INSTRUCTIONS TO FOLLOW |
In the entries below, filter for the word "agent" and copy every matching line.

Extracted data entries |
- Opening Delimiter -

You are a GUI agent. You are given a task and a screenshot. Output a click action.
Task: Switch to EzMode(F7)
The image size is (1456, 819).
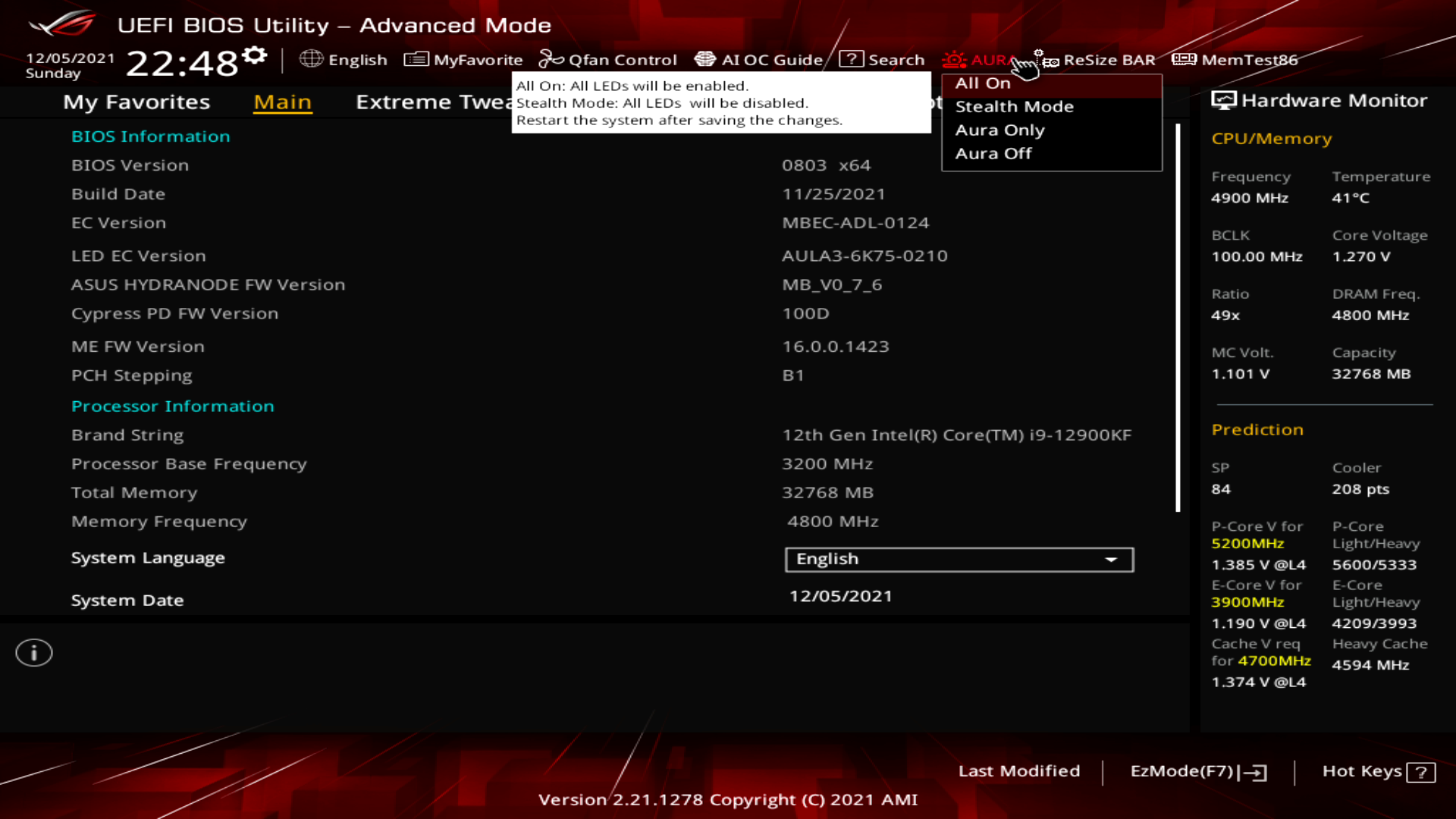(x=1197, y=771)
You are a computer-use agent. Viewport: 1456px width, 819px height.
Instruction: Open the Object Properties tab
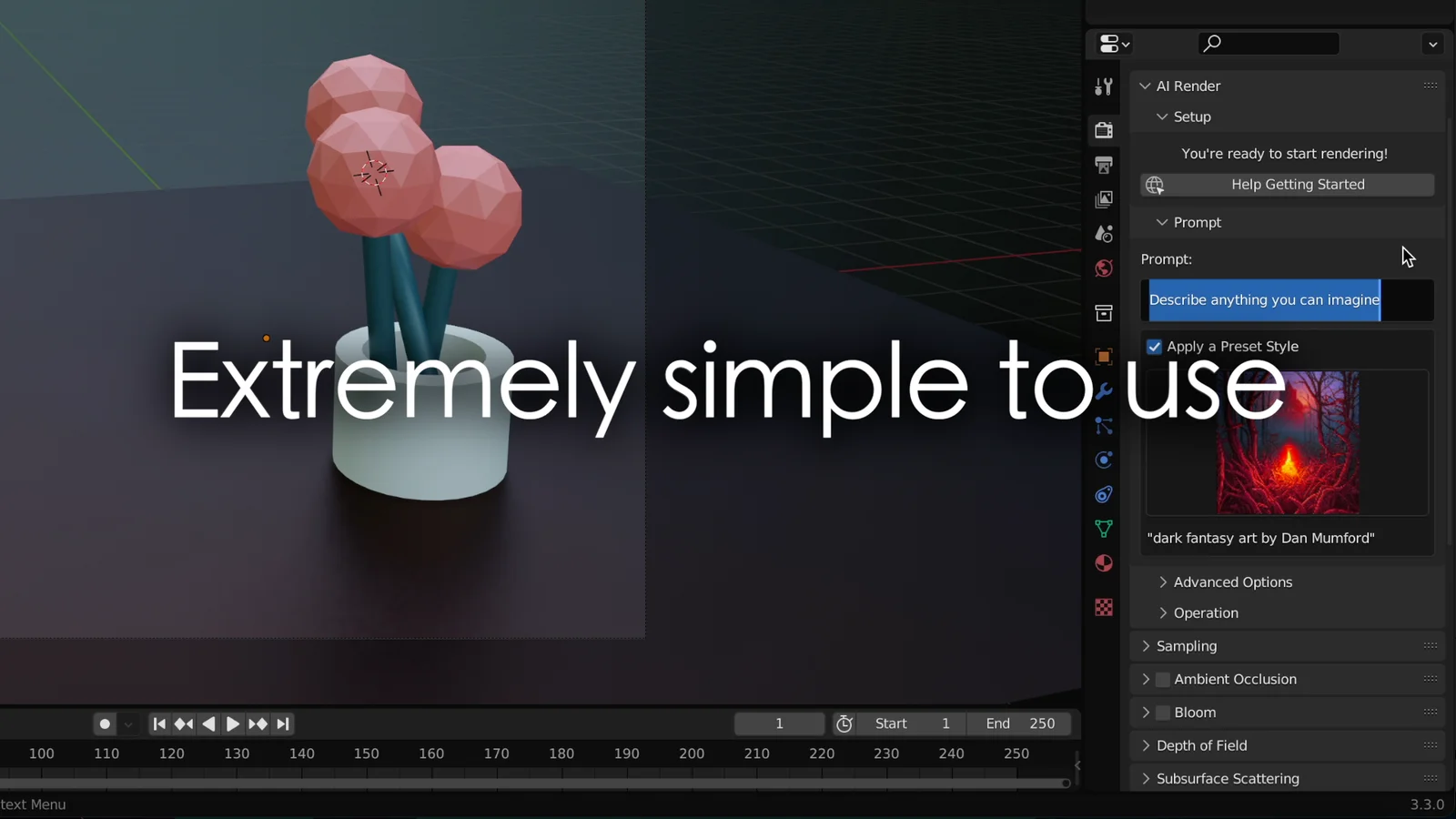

- Closing Delimiter -

YOUR SOLUTION |
You are a GUI agent. You are given a task and a screenshot. Output a click action.
You are a computer-use agent. Viewport: 1456px width, 819px height.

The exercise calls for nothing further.